Today, though, Makoko and other lagoon shantytowns face a threat: urban regeneration in a city of some 20 million people that is starved of land.
In 2016, the governor of the state of Lagos, Akinwunmi Ambode, vowed to evacuate all waterfront shantytowns – a population totalling about 300 000, according to the Nigerian Slum/Informal Settlement Association.
A few months later, 30 000 people lost their homes when one of the slums, Otodo Gbame, a poor fishing community close to the upmarket southeastern district of Lekki, was razed.
Over three days, the district was set alight then bulldozed, reducing tens of thousands of homes to piles of smouldering wood and corrugated iron.
At least three people died when armed police moved in with bulldozers, setting fire to the area and chasing some residents into the nearby lagoon, locals said.
A young girl carries her sibling on her back in the Makoko waterfront community in Lagos. (File, AFP)
On Tuesday, about a hundred gathered to mark their eviction.
Former residents say they have yet to receive the relief or resettlement that the authorities promised.
Mostly from the ethnic Egun tribe, they trace their roots to Benin but say they have been living in Lagos for over a century.
But like the vast majority of the city‘s poor, they do not have title deeds to prove it.

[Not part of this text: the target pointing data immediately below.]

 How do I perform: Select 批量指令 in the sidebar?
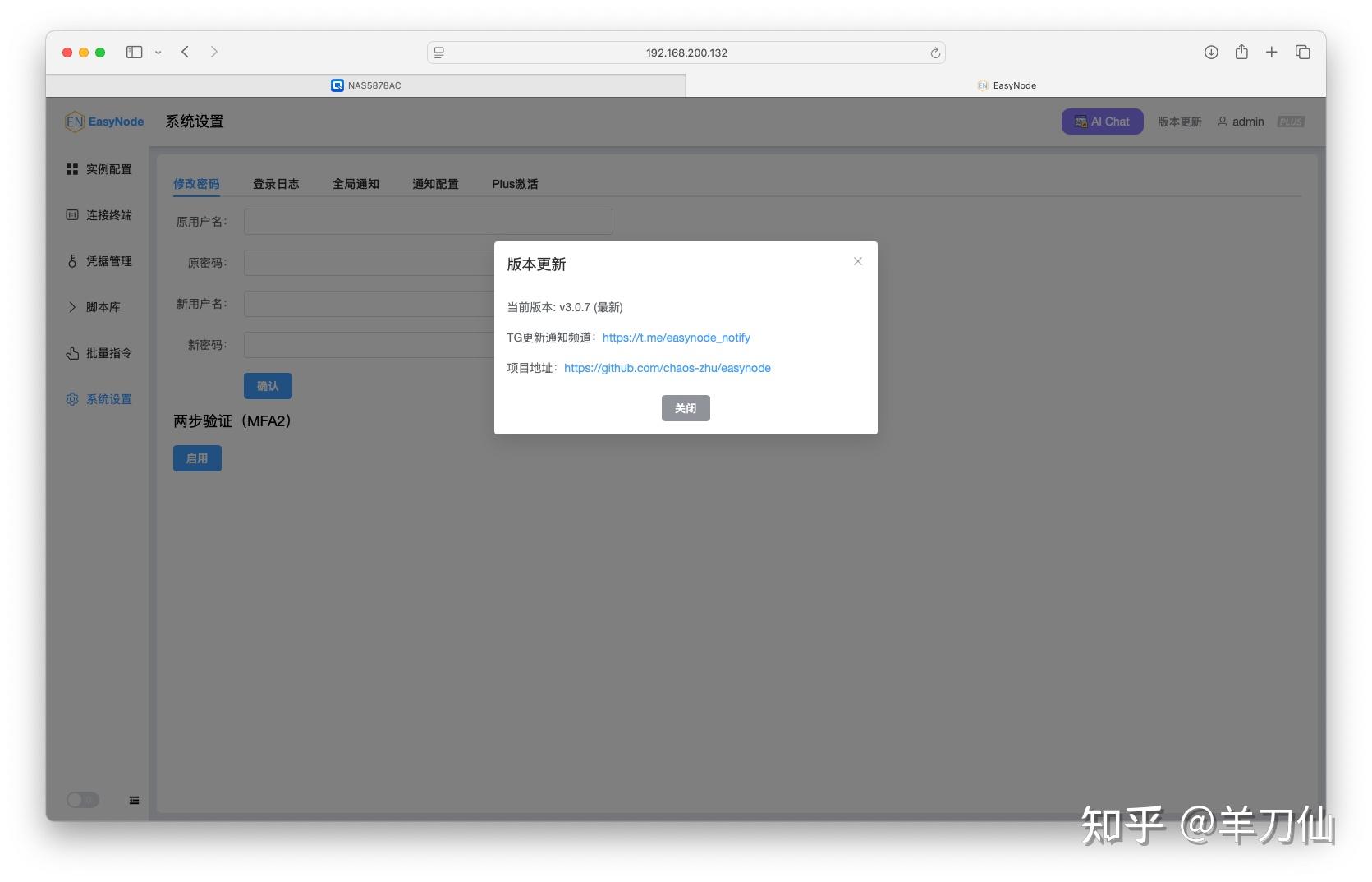(x=108, y=353)
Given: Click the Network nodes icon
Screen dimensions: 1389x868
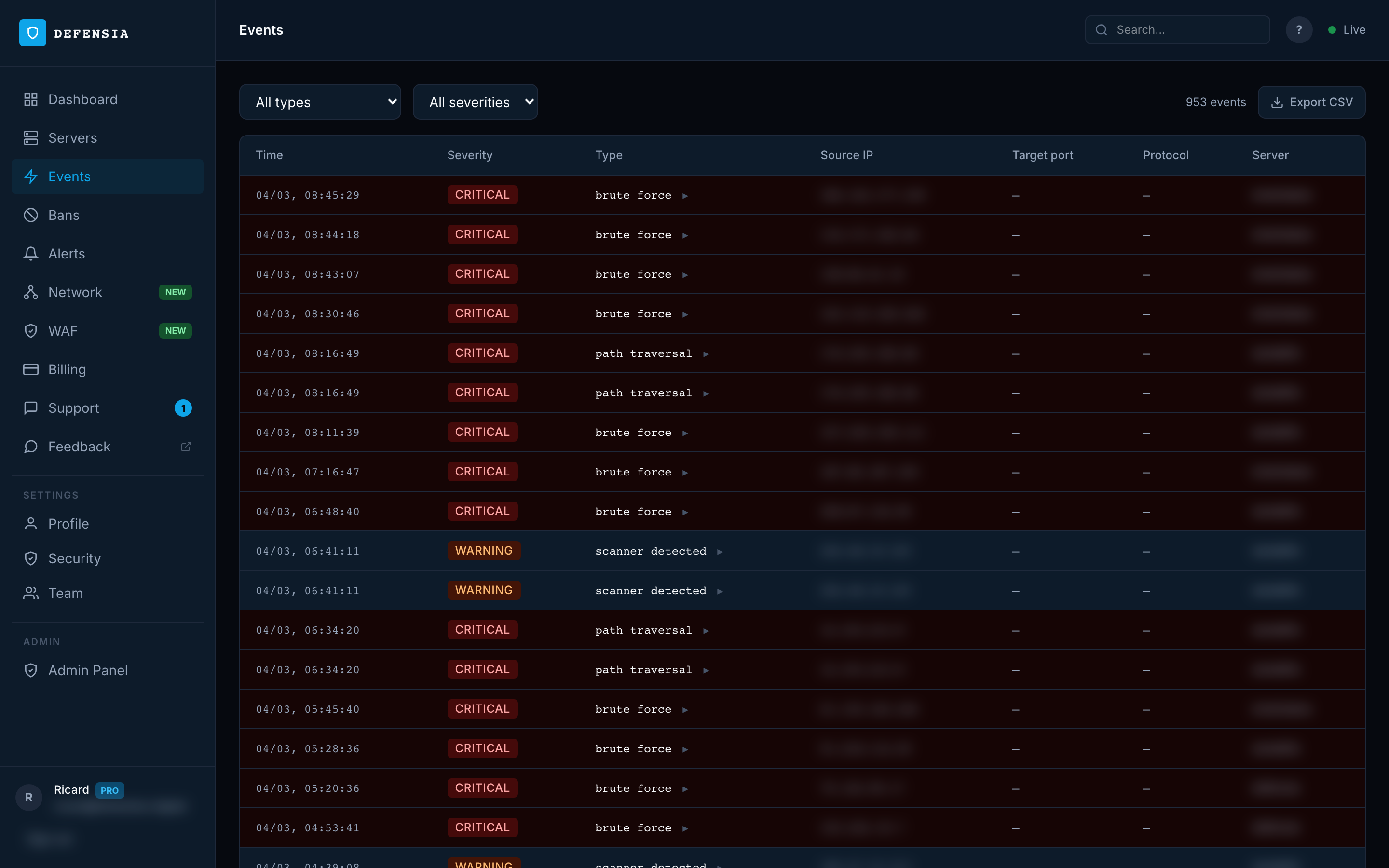Looking at the screenshot, I should click(31, 292).
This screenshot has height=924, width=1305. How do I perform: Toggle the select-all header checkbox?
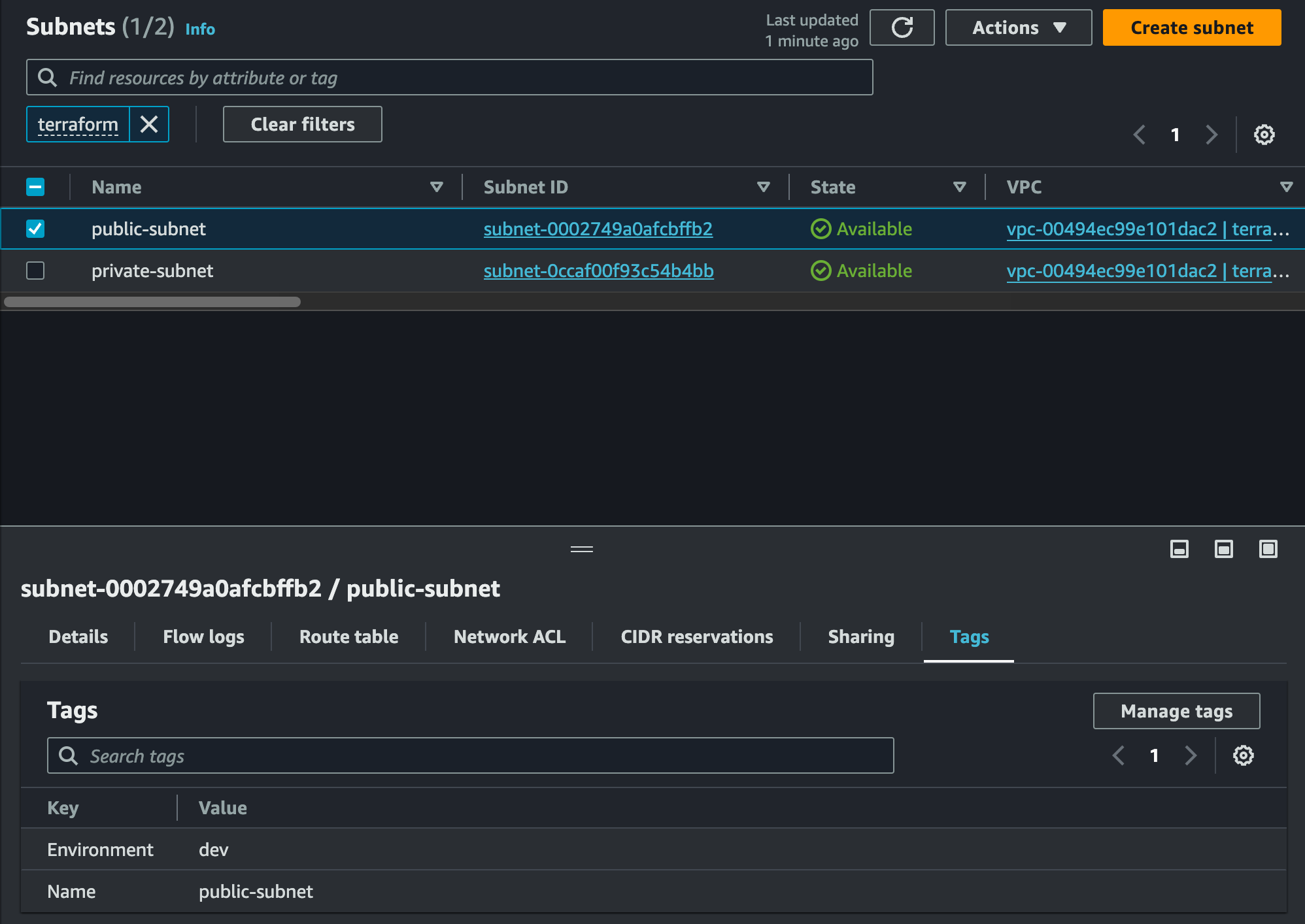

A man sits on a boat during a protest of members of various waterfront communities against their forced eviction in Lagos. (File, AFP)
“My father used to be a fisherman, I used to be a fisherman, but they destroyed my boat,” said Isaac Azin, aged 36. “I live in Oreta now (another community), but people they don‘t want us there. They have their own issues.”
‘Don‘t want the poor‘
In the shoreline neighbourhood of Ebute Metta, local people are incensed by what happened on December 28 last year.

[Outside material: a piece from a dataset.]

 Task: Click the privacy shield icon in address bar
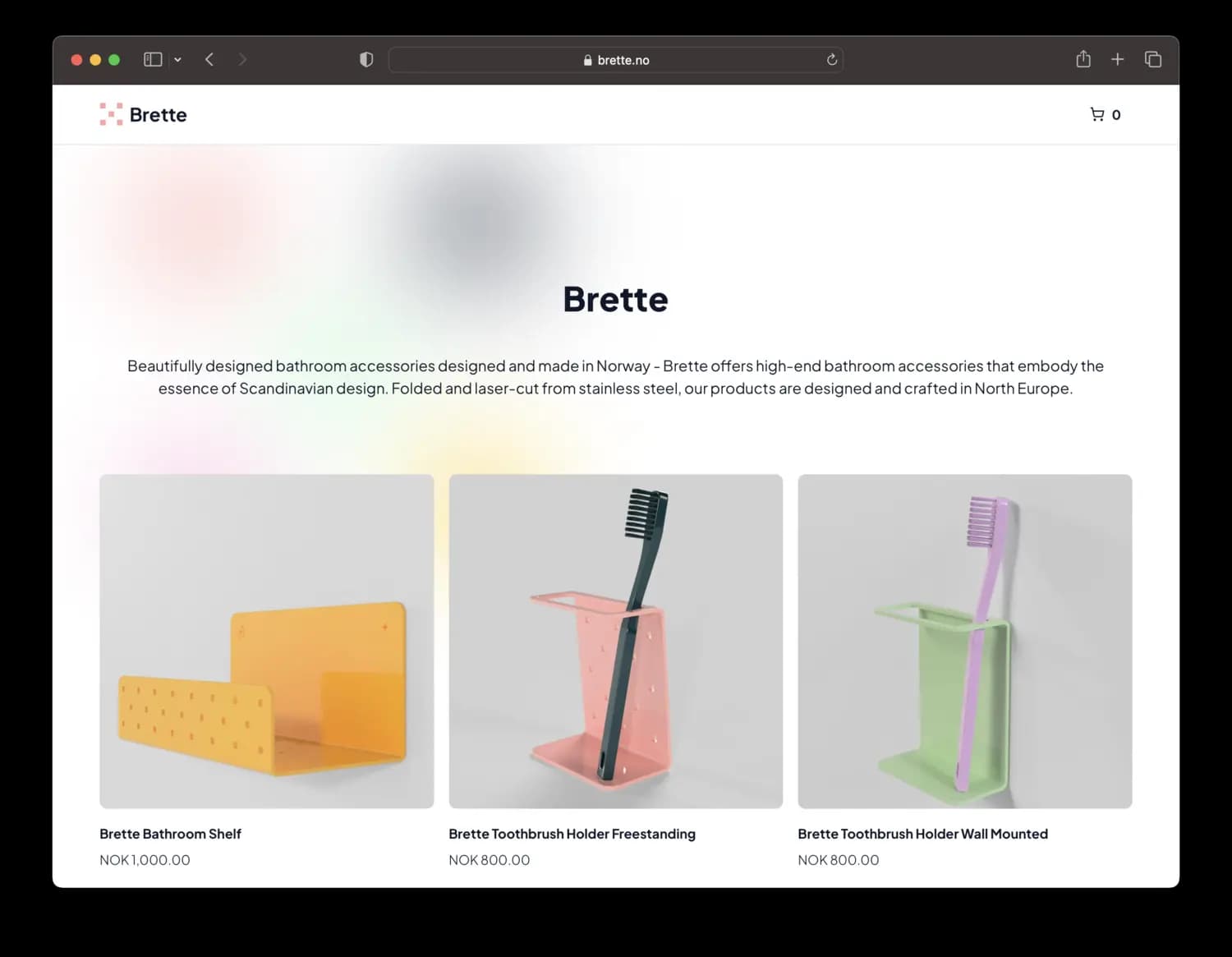(x=365, y=59)
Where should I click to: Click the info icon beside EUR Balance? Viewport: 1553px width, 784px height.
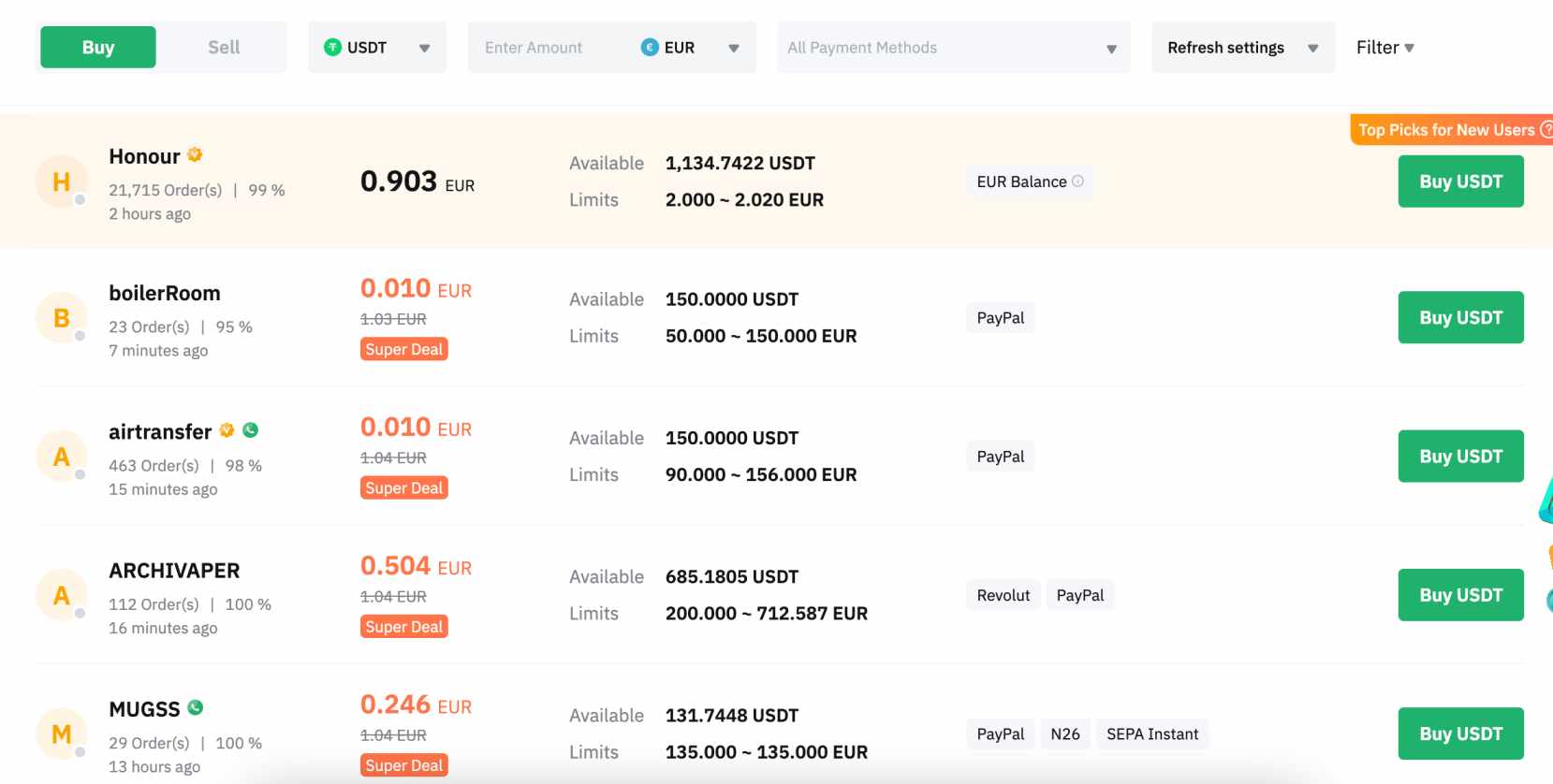1077,181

Informal sawmills were destroyed, they say, by police and so-called “area boys” – gangs of toughs paid to clear out the area.
“Mr James,” a man in his fifties laments the loss of his fine workshop and the generator that he used to provide power for it.
“The big men, they don‘t want poor people to exist in Nigeria”, he said.
People navigate the waterways of Makoko waterfront community in Lagos. (File, AFP)
In communities who live around the lagoon, life is hard.
People tease out a living from fishing, from working on the shipments of wood floated downriver and from dredging – using buckets to haul sand from the sea bed off the Lagos coast, which is then sold to the construction industry.
But Lagos has a history of demolishing entire neighbourhoods.
In 1990, the authorities demolished Maroko, a shanty town in the well-heeled suburb of Victoria Island, forcing some 300 000 out of their homes.
A second-hand clothes salesman waves from his boat in Makoko waterfront community in Lagos. (File, AFP)
On the site where it once stood, there now stands a popular South African shopping mall with international chains catering to the Lagos elite.